Security Analyst - Device Policy Compliance
The Device Policy Compliance chart displays the overall device status in relation to the policies you create. At the bottom of the pie chart, data for the number of devices in policy is provided.
Remember, a policy refers to the combination of a device configuration template AND a security tag. When a task is run to either ‘apply’ or ‘check’ the template on a device (via a configuration task in SLNX), that device is considered to be In Policy if the task is run successfully. Only devices that are covered by a tagged template are included in the compliance data displayed in Security Analyst.

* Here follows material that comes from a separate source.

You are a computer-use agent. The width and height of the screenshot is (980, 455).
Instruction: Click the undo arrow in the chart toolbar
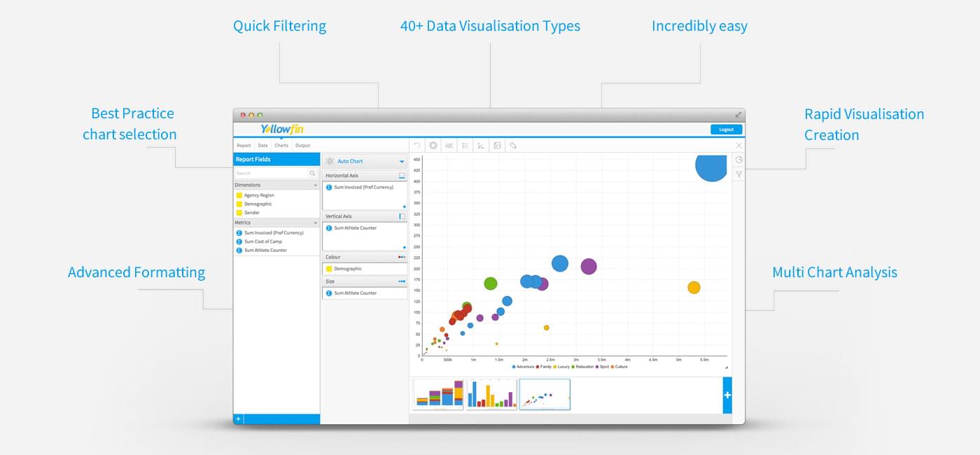[x=417, y=145]
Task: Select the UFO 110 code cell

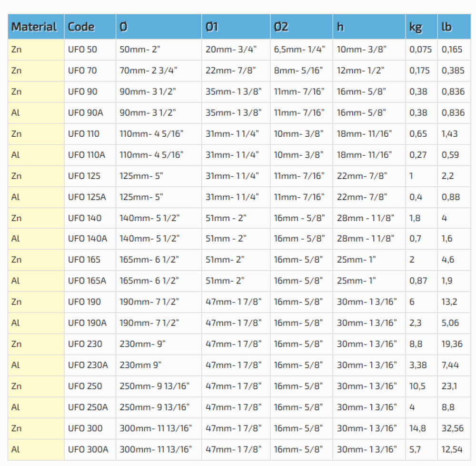Action: 84,134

A device may report in one of the following states and they are grouped in the dashboard based on their state.
|
State |
Description |
|---|---|
|
In Policy |
Occurs when the last attempt to either ‘apply’ or ‘check’ the configuration task on the device result to “Match” from a previous state of ‘in policy’ or ‘policy applied’. |
|
Policy Applied |
Occurs when SLNX successfully applied the templates when there was no previous successful applied state. |
|
Out of Policy |
Occurs when the last attempt to either ‘apply’ or ‘check’ the template task on the device reports as failed. |
|
Unknown |
The percentage of devices for which Security Analyst does not have up to date information. Possible reason or this state may be task failure, task did not run, unknown device, etc. |
|
Unmanaged |
The percentage of devices that are not associated with any task, or on which no task has been performed. |
The number displayed beside the graph's state indicate the (number of devices with the policy state) / (total number of devices).
All devices that are covered by a tagged template are displayed in the list below the graph. You can filter the list by selecting the [Device Group] and [State].
The Device Policy compliance screen displays the same graphical view that you seen on the overview screen (with the option of viewing the chart in pie OR Bar chart.
Unlike the overview, this screen allows you to filter the list of devices by both device group and by one of the 5 states (In Policy, Policy Applied, Out of Policy, Unknown, or Unmanaged). Refer to Filter Device Policy Compliance.
To determine the tag that are out of policy, refer to Determine Out of Policy Tags.
The diagram below illustrates the potential transition between states, as reported in Security Analyst.
Generate a PDF File
You can generate a PDF by clicking the Print button on the top-right corner. Use this feature to capture and compare data over time.
-
Click
Print to view a preview and then click the red Print option in the top right corner. -
From the Printer list, select Microsoft Print to PDF (or any other Print to PDF driver that is installed).
-
Click Print to save the PDF file and then choose a location and name to save the file.
-
Click the X button in the top right corner to close the Print preview.
Export to CSV
You can export the table of data to CSV format. When you click the 
CSV button, the file is converted to CSV, and you can save the file to a location and name of your choosing.
If there are no devices or no templates applied in SLNX, the export will display a message “There is no data to report”.